Komisi VI DPR RI mengingatkan adanya ancaman riil di lapangan akibat volatilitas harga BBM non-subsidi. Mulai dari potensi migrasi massal konsumen ke Pertalite hingga lonjakan biaya logistik yang berisiko memicu inflasi daerah.

​Arahan Tegas Presiden Prabowo: Genjot Energi Alternatif, Amankan Pasokan

​Menteri ESDM Bahlil Lahadalia mengungkapkan, tensi politik internasional yang fluktuatif menjadi alasan utama Presiden Prabowo menginstruksikan jajarannya untuk segera memangkas ketergantungan pada energi fosil konvensional.

​“Kami melakukan rapat untuk membicarakan pada sektor energi dan sektor hilirisasi. Secara kebetulan kita lihat perkembangan geopolitik yang belum selesai. Bapak Presiden memerintahkan untuk segera mencari energi-energi alternatif,” ujar Bahlil usai pertemuan.

​Dalam jangka pendek, Kementerian ESDM kini membidik tiga agenda prioritas:

– Pertama, ​Akselerasi Diversifikasi: Mempercepat program peralihan penggunaan Liquefied Petroleum Gas (LPG) ke Compressed Natural Gas (CNG).
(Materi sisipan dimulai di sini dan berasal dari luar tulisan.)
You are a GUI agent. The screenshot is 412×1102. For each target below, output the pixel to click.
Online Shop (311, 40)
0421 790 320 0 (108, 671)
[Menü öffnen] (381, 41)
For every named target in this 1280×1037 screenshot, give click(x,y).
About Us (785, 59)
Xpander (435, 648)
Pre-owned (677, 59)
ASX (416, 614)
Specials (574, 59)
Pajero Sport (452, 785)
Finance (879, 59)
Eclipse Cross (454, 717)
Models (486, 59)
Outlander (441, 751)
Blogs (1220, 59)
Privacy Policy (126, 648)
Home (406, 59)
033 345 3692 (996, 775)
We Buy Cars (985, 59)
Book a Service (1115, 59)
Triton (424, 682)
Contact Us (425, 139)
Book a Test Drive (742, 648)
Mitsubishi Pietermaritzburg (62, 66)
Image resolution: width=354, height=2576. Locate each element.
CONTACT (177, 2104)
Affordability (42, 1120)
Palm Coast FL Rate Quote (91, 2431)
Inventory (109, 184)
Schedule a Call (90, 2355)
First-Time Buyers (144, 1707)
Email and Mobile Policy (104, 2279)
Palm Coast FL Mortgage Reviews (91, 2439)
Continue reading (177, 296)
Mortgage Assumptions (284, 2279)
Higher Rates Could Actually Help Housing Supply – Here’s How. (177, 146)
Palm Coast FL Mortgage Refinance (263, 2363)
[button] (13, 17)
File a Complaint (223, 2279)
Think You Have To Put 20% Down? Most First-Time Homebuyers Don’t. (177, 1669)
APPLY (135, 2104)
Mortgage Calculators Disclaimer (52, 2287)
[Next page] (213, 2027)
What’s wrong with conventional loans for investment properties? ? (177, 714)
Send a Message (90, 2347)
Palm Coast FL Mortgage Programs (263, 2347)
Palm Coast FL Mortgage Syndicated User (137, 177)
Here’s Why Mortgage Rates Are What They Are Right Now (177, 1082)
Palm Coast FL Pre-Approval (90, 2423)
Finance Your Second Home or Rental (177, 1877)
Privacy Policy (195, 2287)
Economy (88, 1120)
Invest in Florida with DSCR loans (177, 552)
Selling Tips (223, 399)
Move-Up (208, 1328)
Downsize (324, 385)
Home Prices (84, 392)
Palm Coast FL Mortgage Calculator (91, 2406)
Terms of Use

– Kedua, ​Penataan Sektor Hulu: Melakukan pendataan ulang sektor pertambangan demi tata kelola yang lebih transparan dan bersih.

– Ketiga, ​Audit Pasokan: Mengevaluasi kesiapan pasokan energi nasional, baik dari sisi keandalan listrik PT PLN (Persero) maupun ketersediaan stok BBM mentah.

​Bahlil menegaskan, masyarakat kecil tidak perlu cemas terhadap gejolak pasar minyak mentah dunia saat ini. Pemerintah berkomitmen penuh menanggung beban selisih harga demi menjaga stabilitas domestik.

Baca Juga:Menkeu Jamin Harga BBM Subsidi Tak Naik hingga Akhir 2026, Warga Pantura Bisa Bernapas LegaHarga BBM Per 1 April 2026 Tetap, tapi Beli Pertalite di Cirebon Kini Dibatasi 50 Liter, Cek Aturan Barunya!

​“Kami menyampaikan bahwa harga BBM untuk bersubsidi maupun LPG itu tidak ada perubahan sama sekali. Itu dulu. Nah, sementara harga yang nonsubsidi itu menyesuaikan dengan harga pasar yang ada,” tegas Bahlil.